See also: Run cargo run --example column_width_row_height for a complete demonstration!

Direct FastWorkbook Usage (Maximum Performance)

For maximum performance, use FastWorkbook directly:

use excelstream::fast_writer::FastWorkbook;

fn main() -> Result<(), Box<dyn std::error::Error>> {
    let mut workbook = FastWorkbook::new("large_output.xlsx")?;
    workbook.add_worksheet("Sheet1")?;
    
    // Write header
    workbook.write_row(&["ID", "Name", "Email", "Age"])?;
    
    // Write 1 million rows efficiently (40K rows/sec)
    for i in 1..=1_000_000 {
        workbook.write_row(&[
            &i.to_string(),
            &format!("User{}", i),
            &format!("user{}@example.com", i),
            &(20 + (i % 50)).to_string(),
        ])?;
    }
    
    workbook.close()?;
    Ok(())

#### ENTRIES SUPPLIED:
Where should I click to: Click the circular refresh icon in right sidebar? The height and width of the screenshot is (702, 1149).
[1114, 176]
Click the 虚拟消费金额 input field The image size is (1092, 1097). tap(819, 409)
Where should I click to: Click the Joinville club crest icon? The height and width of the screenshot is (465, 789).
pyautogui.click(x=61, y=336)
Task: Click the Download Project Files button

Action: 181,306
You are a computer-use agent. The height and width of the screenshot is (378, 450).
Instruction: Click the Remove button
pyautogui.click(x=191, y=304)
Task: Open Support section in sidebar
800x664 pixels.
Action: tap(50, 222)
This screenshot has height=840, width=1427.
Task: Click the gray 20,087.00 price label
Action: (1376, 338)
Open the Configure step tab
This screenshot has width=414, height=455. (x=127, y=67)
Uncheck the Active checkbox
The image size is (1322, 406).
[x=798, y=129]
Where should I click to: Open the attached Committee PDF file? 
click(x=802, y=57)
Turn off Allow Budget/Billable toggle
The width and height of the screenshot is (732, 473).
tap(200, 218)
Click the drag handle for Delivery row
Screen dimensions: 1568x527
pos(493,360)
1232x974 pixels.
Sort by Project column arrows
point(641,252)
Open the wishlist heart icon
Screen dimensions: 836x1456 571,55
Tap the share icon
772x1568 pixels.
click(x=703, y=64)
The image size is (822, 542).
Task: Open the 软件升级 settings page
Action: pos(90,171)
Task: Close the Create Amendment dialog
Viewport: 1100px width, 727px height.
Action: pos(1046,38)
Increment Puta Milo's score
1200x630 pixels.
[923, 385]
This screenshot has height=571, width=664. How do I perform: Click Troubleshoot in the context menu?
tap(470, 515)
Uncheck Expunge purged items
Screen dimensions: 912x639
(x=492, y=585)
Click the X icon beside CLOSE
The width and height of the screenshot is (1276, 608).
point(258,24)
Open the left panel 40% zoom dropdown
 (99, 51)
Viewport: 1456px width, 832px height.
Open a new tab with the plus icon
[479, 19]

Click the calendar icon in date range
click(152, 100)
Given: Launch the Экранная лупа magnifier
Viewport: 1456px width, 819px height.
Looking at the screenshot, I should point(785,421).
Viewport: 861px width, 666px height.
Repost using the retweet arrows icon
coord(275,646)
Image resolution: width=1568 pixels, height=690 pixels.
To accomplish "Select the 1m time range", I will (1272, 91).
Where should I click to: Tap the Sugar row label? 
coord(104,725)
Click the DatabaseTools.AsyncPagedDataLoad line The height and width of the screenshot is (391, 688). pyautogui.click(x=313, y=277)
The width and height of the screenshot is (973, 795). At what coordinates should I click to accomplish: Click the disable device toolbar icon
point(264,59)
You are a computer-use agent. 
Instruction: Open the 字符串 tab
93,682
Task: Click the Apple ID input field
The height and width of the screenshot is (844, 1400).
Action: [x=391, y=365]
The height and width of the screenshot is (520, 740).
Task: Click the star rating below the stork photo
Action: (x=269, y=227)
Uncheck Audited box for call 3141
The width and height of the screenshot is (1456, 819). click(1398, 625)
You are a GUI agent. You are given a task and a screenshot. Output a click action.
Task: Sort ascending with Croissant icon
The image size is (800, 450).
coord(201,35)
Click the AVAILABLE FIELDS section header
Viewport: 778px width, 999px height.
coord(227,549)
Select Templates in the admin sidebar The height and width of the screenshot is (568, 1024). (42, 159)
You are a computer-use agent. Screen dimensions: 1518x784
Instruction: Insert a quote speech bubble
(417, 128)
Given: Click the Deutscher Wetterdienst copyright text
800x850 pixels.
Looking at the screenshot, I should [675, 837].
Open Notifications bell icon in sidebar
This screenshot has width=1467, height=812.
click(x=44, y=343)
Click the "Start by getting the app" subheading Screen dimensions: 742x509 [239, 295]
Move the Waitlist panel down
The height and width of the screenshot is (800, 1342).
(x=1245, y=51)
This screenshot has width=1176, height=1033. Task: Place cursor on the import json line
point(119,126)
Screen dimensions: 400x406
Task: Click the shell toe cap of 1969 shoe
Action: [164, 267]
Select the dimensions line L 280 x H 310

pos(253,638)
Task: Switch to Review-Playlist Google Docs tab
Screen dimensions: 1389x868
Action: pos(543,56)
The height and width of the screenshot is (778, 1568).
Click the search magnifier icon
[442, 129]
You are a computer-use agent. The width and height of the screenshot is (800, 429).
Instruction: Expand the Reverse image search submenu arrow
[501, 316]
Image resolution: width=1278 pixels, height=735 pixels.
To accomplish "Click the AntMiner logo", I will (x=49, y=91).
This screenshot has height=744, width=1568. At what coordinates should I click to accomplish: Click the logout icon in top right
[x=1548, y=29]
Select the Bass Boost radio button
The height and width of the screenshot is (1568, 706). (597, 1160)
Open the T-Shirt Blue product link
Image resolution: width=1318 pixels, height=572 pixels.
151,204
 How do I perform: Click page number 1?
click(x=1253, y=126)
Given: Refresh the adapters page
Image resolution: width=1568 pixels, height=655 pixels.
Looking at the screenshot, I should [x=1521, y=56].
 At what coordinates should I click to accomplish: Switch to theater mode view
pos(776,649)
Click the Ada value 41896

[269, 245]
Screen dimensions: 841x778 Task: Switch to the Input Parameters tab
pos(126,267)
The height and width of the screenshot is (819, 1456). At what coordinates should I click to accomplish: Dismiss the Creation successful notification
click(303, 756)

#### REQUIRED WORK:
a: List the column headers that the FastWorkbook example above writes in its header row.
b: Edit the FastWorkbook example above by writing it out from "fn main() ->" up to and including "efficiently (40K rows/sec)", with "Sheet1" replaced by "Users".

#### CORRECT ANSWERS:
a: ID, Name, Email, Age

b:
fn main() -> Result<(), Box<dyn std::error::Error>> {
    let mut workbook = FastWorkbook::new("large_output.xlsx")?;
    workbook.add_worksheet("Users")?;
    
    // Write header
    workbook.write_row(&["ID", "Name", "Email", "Age"])?;
    
    // Write 1 million rows efficiently (40K rows/sec)